Prohibited practices in the field of AI 

The following AI practices are to be banned:

  • AI systems that use subliminal influence techniques in which physical or psychological harm is or may be inflicted on a person,
  • AI systems that exploit a weakness or vulnerability of a specific group of persons due to their age or physical or mental disability to influence behaviour in a way that causes or is likely to cause physical or psychological harm,
  • the so-called ‘social scoring’ - the use of AI systems by public authorities to determine the trustworthiness of persons is to be prohibited if this inadmissibly places persons or groups of persons in a worse position or puts them at a disadvantage. 
  • Finally, with a few exceptions, the use of biometric ‚real-time remote identification systems‘ in publicly accessible spaces (‘facial recognition’) for law enforcement purposes should also be inadmissible. 

Classification of certain AI systems as high-risk systems 

AI systems that fulfil certain characteristics are to be classified as high-risk AI systems. Annex III defines the respective system characteristics that lead to a classification as a high-risk AI system for a variety of different areas of life, from biometrics and law enforcement to the administration of justice and democratic processes.  It is expected that this list will grow continuously with the increase of AI applications.

AI systems that are defined as high-risk AI systems must meet certain additional requirements:

  • establish, document and maintain a risk management system,
  • high-risk AI systems which make use of techniques involving the training of models with data must be developed with training, validation and testing datasets that meet certain quality criteria, 
  • preparation of technical documentation of a high-risk AI system before this system is placed on the market or put into operation, 
  • high-risk AI systems shall be designed and developed with capabilities enabling the automatic recording of operations and events during the operation of the high-risk AI systems (‚logs‘),
  • requirement of ‚transparency and provision of information to users‘, 
  • human supervision: High-risk AI systems shall be designed and developed in such a way, including with appropriate human-machine interface tools, that they can be effectively overseen by natural persons during the period in which the AI system is in use.

Further requirements relate to ‘accuracy, robustness and cyber security’.

Obligations of providers and users of high-risk AI systems

The regulation contains an extensive catalogue of obligations for the providers of high-risk AI systems.
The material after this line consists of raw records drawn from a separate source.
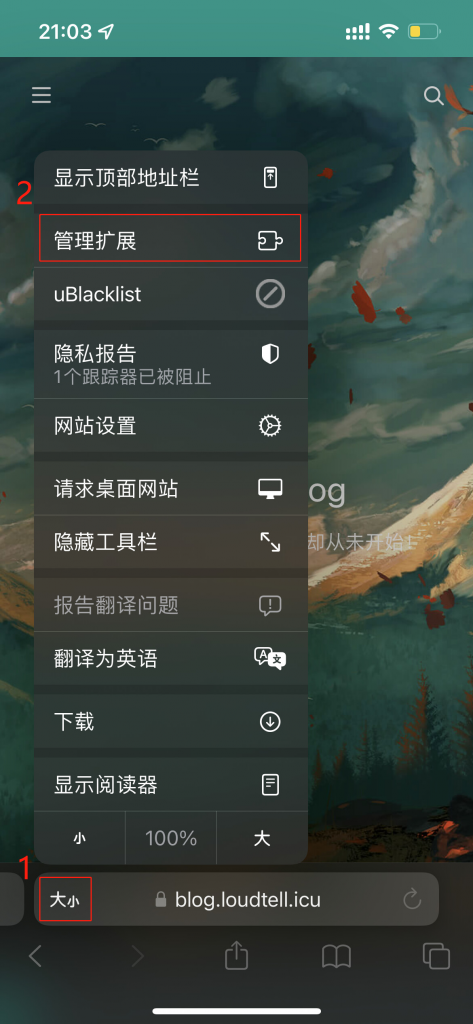Go back with the left chevron
Screen dimensions: 473x1024
pyautogui.click(x=36, y=957)
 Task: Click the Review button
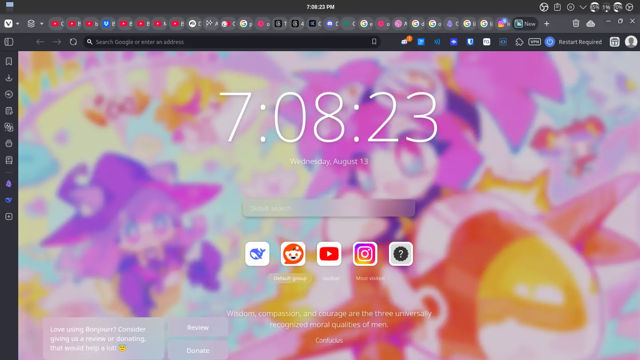point(198,327)
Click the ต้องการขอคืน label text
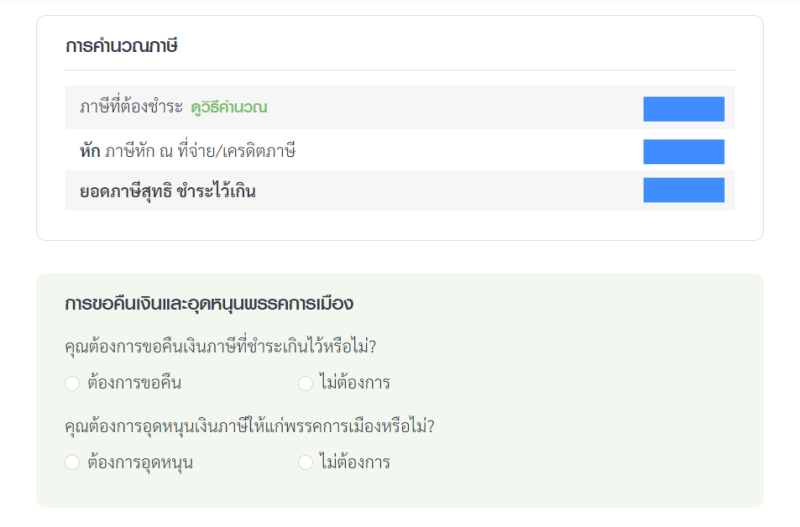The width and height of the screenshot is (800, 527). point(135,383)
They must ensure that their high-risk AI systems comply with the stated requirements for the AI system, establish quality management, prepare technical documentation, carry out conformity assessment, keep automatically generated logs, take corrective actions where necessary, notify certain risks to the authorities and cooperate with them. In addition, the proposal also imposes obligations on product manufacturers, distributors, importers, and users.


The proposal provides that each Member State shall ensure the designation or establishment of an authority responsible for setting up and carrying out the necessary procedures for the assessment, designation and notification of conformity assessment bodies and for their monitoring and includes rules on the notification procedure.


The proposal provides for the establishment of a ‘European Committee on Artificial Intelligence’ to advise and assist the Commission.

EU database for stand-alone high-risk AI systems

Under the proposal, the Commission, in cooperation with the Member States, shall establish and maintain an EU database containing certain information on registered stand-alone high-risk AI applications.


The reactions of experts to the draft were varied, as a public hearing of the German Bundestag's Committee on Digital Affairs revealed last autumn. Among other things, it was criticised that the definition of "artificial intelligence" is too broad. This would also subject software to the regulation that had nothing to do with AI, such as calculators. The Commission is currently revising the draft. The jury is still out on whether it will succeed in balancing the facilitation of the development of AI and regulating AI sufficiently to prevent harm.